> Exercise aim: Every record below should be printed exactly as given.

> Record extracts:
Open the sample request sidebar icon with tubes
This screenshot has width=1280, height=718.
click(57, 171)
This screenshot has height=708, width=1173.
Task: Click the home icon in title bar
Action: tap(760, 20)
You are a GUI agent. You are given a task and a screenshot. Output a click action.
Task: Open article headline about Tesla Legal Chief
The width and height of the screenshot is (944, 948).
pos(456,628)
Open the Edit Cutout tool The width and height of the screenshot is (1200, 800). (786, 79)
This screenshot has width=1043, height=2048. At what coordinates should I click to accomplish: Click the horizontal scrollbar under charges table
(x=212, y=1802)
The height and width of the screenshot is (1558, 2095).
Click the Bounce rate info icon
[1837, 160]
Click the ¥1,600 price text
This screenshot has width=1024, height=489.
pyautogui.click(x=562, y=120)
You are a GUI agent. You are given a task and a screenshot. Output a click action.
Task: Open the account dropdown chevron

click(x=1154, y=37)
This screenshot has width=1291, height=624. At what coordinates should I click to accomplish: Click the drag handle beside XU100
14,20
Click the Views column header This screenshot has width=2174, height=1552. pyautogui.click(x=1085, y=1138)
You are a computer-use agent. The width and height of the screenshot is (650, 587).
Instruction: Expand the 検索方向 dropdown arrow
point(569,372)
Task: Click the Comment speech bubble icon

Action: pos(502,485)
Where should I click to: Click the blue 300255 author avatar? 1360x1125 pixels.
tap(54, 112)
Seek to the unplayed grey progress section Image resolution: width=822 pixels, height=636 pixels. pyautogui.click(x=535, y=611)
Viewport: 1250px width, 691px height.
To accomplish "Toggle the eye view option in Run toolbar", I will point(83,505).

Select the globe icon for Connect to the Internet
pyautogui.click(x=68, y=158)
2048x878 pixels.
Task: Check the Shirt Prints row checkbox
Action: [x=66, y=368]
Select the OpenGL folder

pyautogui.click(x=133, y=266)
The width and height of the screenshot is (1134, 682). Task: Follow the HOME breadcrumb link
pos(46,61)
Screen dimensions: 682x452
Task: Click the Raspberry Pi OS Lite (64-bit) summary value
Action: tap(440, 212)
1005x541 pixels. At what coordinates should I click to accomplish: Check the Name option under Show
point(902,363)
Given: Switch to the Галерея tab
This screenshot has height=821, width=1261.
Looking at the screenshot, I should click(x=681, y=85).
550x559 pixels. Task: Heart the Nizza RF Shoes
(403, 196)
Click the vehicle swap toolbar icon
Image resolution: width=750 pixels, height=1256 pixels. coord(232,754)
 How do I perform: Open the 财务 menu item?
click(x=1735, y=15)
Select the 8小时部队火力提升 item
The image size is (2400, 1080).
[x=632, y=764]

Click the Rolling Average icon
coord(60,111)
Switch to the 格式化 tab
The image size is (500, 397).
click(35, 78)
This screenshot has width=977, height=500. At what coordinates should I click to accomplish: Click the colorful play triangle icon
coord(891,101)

> Result of the task:
Open the sample request sidebar icon with tubes
This screenshot has width=1280, height=718.
click(57, 171)
This screenshot has height=708, width=1173.
Task: Click the home icon in title bar
Action: tap(760, 20)
You are a GUI agent. You are given a task and a screenshot. Output a click action.
Task: Open article headline about Tesla Legal Chief
The width and height of the screenshot is (944, 948).
pos(456,628)
Open the Edit Cutout tool The width and height of the screenshot is (1200, 800). (786, 79)
This screenshot has width=1043, height=2048. At what coordinates should I click to accomplish: Click the horizontal scrollbar under charges table
(x=212, y=1802)
The height and width of the screenshot is (1558, 2095).
Click the Bounce rate info icon
[1837, 160]
Click the ¥1,600 price text
This screenshot has width=1024, height=489.
pyautogui.click(x=562, y=120)
You are a GUI agent. You are given a task and a screenshot. Output a click action.
Task: Open the account dropdown chevron

click(x=1154, y=37)
This screenshot has width=1291, height=624. At what coordinates should I click to accomplish: Click the drag handle beside XU100
14,20
Click the Views column header This screenshot has width=2174, height=1552. pyautogui.click(x=1085, y=1138)
You are a computer-use agent. The width and height of the screenshot is (650, 587).
Instruction: Expand the 検索方向 dropdown arrow
point(569,372)
Task: Click the Comment speech bubble icon

Action: pos(502,485)
Where should I click to: Click the blue 300255 author avatar? 1360x1125 pixels.
tap(54, 112)
Seek to the unplayed grey progress section Image resolution: width=822 pixels, height=636 pixels. pyautogui.click(x=535, y=611)
Viewport: 1250px width, 691px height.
To accomplish "Toggle the eye view option in Run toolbar", I will point(83,505).

Select the globe icon for Connect to the Internet
pyautogui.click(x=68, y=158)
2048x878 pixels.
Task: Check the Shirt Prints row checkbox
Action: [x=66, y=368]
Select the OpenGL folder

pyautogui.click(x=133, y=266)
The width and height of the screenshot is (1134, 682). Task: Follow the HOME breadcrumb link
pos(46,61)
Screen dimensions: 682x452
Task: Click the Raspberry Pi OS Lite (64-bit) summary value
Action: tap(440, 212)
1005x541 pixels. At what coordinates should I click to accomplish: Check the Name option under Show
point(902,363)
Given: Switch to the Галерея tab
This screenshot has height=821, width=1261.
Looking at the screenshot, I should click(x=681, y=85).
550x559 pixels. Task: Heart the Nizza RF Shoes
(403, 196)
Click the vehicle swap toolbar icon
Image resolution: width=750 pixels, height=1256 pixels. coord(232,754)
 How do I perform: Open the 财务 menu item?
click(x=1735, y=15)
Select the 8小时部队火力提升 item
The image size is (2400, 1080).
[x=632, y=764]

Click the Rolling Average icon
coord(60,111)
Switch to the 格式化 tab
The image size is (500, 397).
click(35, 78)
This screenshot has width=977, height=500. At what coordinates should I click to accomplish: Click the colorful play triangle icon
coord(891,101)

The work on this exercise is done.